Recipient animals and embryo transfer procedure

Nine 14-month virgin Irish Black heifers and 1 20-month Hereford heifer were enrolled as embryo recipients. Heifers received primary and booster vaccinations against reproductive and respiratory pathogens (bovine rhinotracheitis, bovine virus diarrhea virus types 1 and 2, infectious bovine rhinotracheitis virus, parainfluenza 3 virus, bovine respiratory syncytial virus, Leptospira canicola, L. grippotyphosa, L. hardjo, L. icterohaemorrhagiae, and L. pomona [Bovi-Shield GOLD^® FP^® 5 VL5, Zoetis]), 13 and 9 weeks prior to embryo transfer, respectively. They were concurrently vaccinated against clostridial species (chauvoei, septicum, haemolyticum, novyi, sordellii, perfringens type C and D, and tetani [Ultrabac^® 8, Zoetis]). Crystal-Phos^® 8 mineral (Cyrstalyx, Mankato, MN, USA) was available freely and heifers were maintained on pasture. Reproductive tract score (RTS),¹³ body condition score (BCS),¹⁴ pelvic area,^15,16 and temperament score¹⁷ were assigned to recipients as part of farm heifer selection protocol. One Irish Black heifer was excluded due to advanced pregnancy at RTS.
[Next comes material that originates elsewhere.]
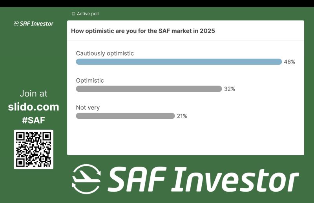314x203 pixels.
Task: Click the gray Optimistic result bar
Action: 149,89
Estrus was synchronized in recipient heifers using the 5-day controlled internal drug release (CIDR) Select-Synch¹⁸ protocol (Figure). Briefly, heifers received a CIDR insert (EAZI-BREED CIDR^®, 1.38 g of progesterone, intravaginal; Zoetis Animal Health, Parsippany, NY, USA) and 100 μg gonadorelin (intramuscular GnRH, Factrel^®, 2 ml; Zoetis Animal Health) on day 0. On day 5, the CIDR device was removed, and 500 μg cloprostenol (intramuscular PGF_2α, Estrumate^®; 2 ml, Merck Animal Health) was given. Eight hours after CIDR removal and initial PGF_2α treatment, a second dose of PGF_2α was given. It was predicted that heifers would exhibit estrous behavior near day 7 and ovulate ~ 30 hours after estrus onset.¹⁹

Figure. Select-Synch + CIDR protocol.

Nine days after CIDR removal, heifers were examined via transrectal palpation and transrectal ultrasonography (SonoScape S8) for corpus luteum. Seven of 9 heifers had an active corpus luteum, deemed as functional based on a size > 2 cm. Heifers were given 2% lidocaine (4 - 6 ml; Vet One) epidurally between caudal vertebrae 1 and 2. Each embryo was identified from the straw label with dam and sire information, stage, grade, and collection date. Embryos selected were thawed in a water bath at 36^oC for 30 seconds and were transferred as far cranial as possible into the horn ipsilateral to the identified corpus luteum. Recipients age, embryo stage, and grade are listed (Table 1).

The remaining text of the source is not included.